▶ [WORK TO COMPLETE]
Each line below should be retyped exactly, with no pictures.

[Stored records]
=== Begin Enclosure ===
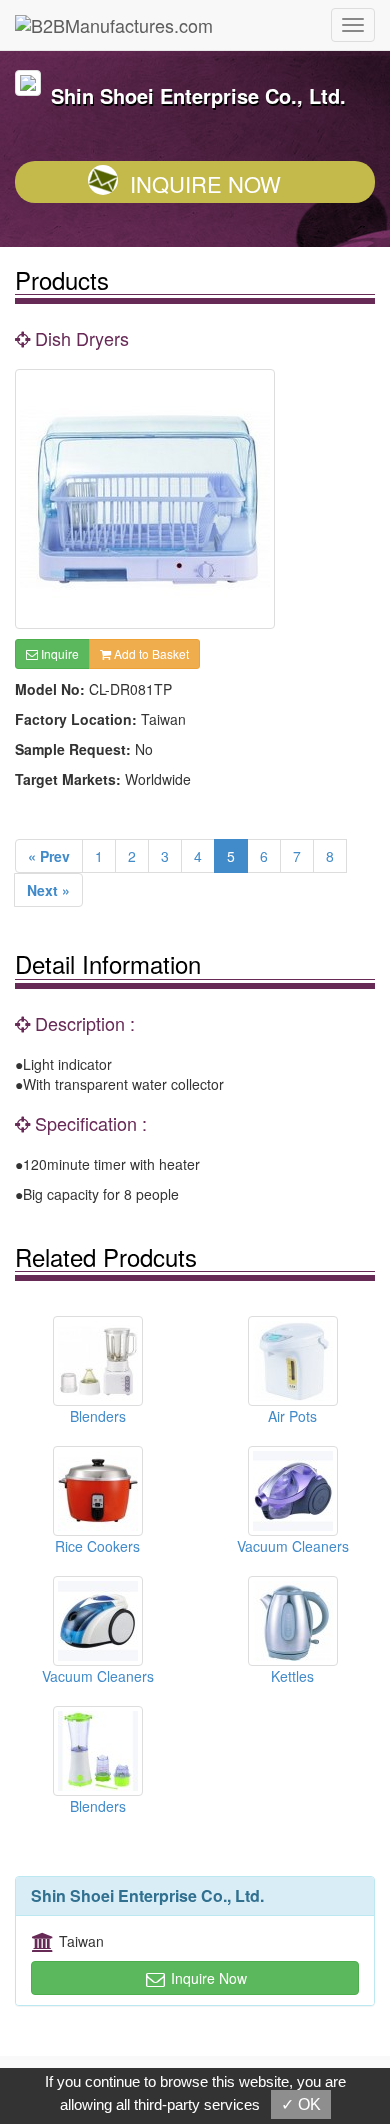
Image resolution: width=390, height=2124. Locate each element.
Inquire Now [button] (207, 1978)
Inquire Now (205, 183)
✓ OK (301, 2104)
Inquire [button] (58, 653)
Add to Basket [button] (150, 653)
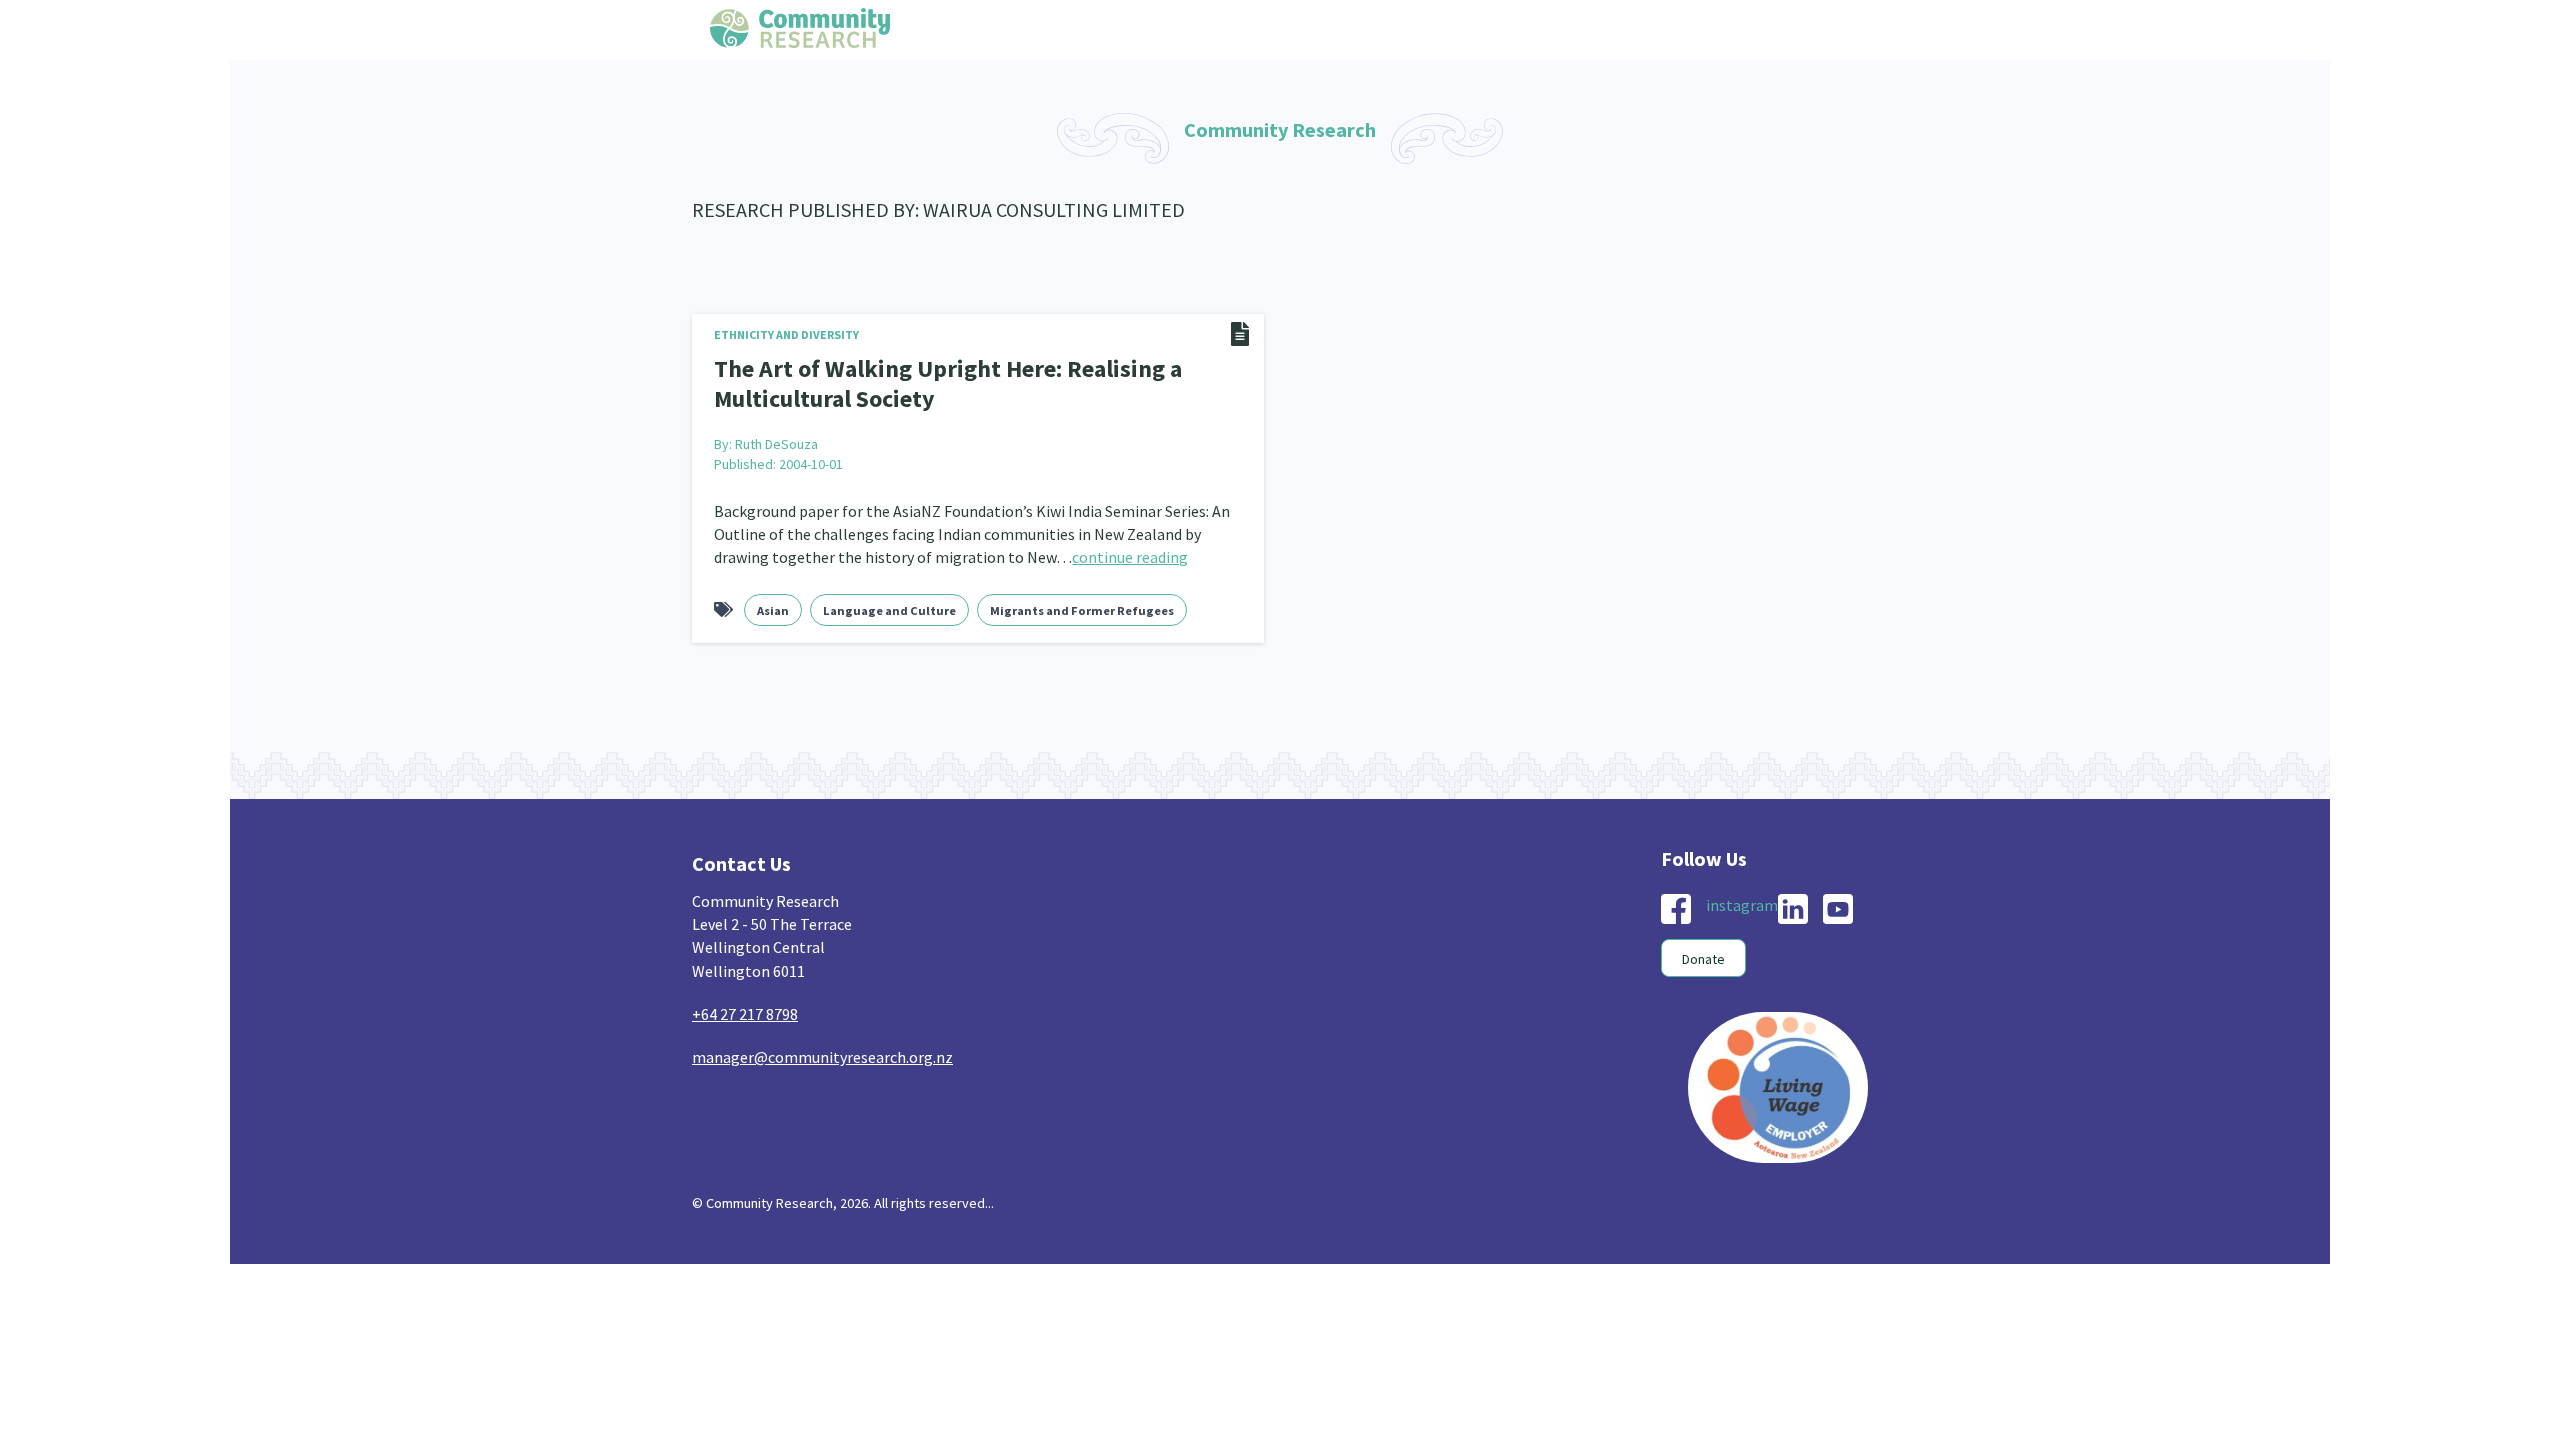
=== End Enclosure ===
▶ [TASK OUTPUT]
Image resolution: width=390, height=2124. Locate each element.
Inquire Now [button] (207, 1978)
Inquire Now (205, 183)
✓ OK (301, 2104)
Inquire [button] (58, 653)
Add to Basket [button] (150, 653)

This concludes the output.